Our data suggest that the effects of infections on inflammation and Aβ are transient and appear to depend, among other factors, on disease stage (age) and the severity of the infection (bacterial concentration and virulence factors), and require a persistent bacterial presence in the central nervous system as well as an already established Aβ plaque pathology.

Furthermore, our findings raise the possibility that repeated or chronic exposures, rather than single acute events, may be necessary to generate long-term pathological and/or behavioural changes in older transgenic mice.

How did you do it?

The thesis is primarily based on experimental studies in mouse models. I investigated the effects of both live E. coli, the bacterial amyloid protein CsgA, and the endotoxin LPS in transgenic Alzheimer’s mice, wild-type mice, and TNF knockout mice of different ages.

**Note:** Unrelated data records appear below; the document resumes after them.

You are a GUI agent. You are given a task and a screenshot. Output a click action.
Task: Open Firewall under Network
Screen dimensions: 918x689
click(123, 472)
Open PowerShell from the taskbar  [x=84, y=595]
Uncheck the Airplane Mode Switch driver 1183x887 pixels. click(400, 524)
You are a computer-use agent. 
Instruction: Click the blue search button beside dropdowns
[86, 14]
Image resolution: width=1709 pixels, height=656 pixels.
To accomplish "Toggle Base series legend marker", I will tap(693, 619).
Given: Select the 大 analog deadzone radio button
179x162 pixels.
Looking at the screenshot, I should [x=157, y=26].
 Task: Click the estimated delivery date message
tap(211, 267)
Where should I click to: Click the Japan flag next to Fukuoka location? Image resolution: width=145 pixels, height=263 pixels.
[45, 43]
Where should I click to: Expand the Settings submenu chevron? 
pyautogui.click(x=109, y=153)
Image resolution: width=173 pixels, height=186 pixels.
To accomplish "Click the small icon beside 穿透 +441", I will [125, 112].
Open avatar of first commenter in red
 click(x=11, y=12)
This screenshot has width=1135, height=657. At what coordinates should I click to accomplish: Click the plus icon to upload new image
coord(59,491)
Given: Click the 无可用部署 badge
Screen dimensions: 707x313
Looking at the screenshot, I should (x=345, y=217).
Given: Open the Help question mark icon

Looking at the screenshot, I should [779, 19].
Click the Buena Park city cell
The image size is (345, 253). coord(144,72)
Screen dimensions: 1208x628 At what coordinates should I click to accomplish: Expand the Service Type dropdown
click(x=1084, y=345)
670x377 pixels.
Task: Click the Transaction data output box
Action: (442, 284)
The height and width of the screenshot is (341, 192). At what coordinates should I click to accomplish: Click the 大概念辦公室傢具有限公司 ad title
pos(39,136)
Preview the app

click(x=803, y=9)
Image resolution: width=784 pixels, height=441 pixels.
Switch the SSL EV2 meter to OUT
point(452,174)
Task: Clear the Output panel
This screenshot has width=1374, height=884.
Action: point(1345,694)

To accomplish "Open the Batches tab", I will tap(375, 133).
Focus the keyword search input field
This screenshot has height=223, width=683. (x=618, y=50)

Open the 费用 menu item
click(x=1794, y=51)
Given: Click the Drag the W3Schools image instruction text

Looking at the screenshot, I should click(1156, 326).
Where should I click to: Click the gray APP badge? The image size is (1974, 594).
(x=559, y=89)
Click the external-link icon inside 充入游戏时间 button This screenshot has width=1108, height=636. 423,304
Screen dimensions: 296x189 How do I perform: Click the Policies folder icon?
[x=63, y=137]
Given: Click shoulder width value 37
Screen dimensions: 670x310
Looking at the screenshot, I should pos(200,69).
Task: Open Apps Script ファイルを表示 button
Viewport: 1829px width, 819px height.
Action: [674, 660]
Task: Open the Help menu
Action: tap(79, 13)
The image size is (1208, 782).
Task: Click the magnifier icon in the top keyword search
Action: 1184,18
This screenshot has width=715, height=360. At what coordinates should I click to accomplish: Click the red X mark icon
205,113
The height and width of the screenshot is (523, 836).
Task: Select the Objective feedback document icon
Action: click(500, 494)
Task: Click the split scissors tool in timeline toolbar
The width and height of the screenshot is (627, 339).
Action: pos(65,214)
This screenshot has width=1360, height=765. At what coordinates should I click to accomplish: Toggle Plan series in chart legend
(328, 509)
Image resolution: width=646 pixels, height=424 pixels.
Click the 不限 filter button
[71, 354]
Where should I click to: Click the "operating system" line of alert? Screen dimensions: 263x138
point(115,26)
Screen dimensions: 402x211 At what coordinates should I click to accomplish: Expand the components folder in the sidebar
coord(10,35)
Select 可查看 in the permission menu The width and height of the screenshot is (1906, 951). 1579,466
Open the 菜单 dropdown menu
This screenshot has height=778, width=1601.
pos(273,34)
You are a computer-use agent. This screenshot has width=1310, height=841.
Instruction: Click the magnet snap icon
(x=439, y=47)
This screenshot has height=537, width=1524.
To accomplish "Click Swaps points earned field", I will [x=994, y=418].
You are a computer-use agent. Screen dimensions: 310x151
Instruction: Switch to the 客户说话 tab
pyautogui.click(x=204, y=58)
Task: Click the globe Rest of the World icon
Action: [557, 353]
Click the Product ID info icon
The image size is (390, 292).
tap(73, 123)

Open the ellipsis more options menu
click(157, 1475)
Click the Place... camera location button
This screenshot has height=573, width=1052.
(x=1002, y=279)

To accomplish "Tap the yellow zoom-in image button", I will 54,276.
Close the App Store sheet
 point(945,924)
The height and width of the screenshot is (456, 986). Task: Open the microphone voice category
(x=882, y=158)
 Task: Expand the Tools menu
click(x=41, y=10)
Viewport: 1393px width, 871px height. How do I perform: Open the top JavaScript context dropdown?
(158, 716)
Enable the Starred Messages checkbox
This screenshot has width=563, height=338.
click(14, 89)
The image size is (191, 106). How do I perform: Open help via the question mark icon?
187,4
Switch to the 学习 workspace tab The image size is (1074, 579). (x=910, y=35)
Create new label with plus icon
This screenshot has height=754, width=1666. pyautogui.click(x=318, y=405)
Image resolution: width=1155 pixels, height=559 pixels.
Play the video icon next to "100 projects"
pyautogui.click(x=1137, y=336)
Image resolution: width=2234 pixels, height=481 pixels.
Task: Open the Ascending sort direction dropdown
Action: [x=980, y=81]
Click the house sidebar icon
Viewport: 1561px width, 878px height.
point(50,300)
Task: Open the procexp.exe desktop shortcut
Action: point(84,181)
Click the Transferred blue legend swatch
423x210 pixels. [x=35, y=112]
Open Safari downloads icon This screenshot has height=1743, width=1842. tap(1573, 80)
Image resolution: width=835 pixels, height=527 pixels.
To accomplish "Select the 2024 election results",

In addition, I used microglial cell cultures, measured markers of inflammation and Aβ peptides, and examined spatial learning and memory, among other methods using the Barnes maze.

How can your research be applied (in the clinic, society, etc.)?

The research contributes to a more nuanced understanding of how bacterial infections, bacterial proteins, and inflammatory signalling pathways may influence processes relevant to Alzheimer’s disease.

The findings cannot be directly translated into clinical practice at present, but they suggest that factors such as the severity of infections and/or continuous or repeated exposures over time, as well as their behavioural consequences, should be considered in future studies.

In the longer term, this may contribute to a better understanding of risk factors and disease-modifying mechanisms in sporadic Alzheimer’s disease.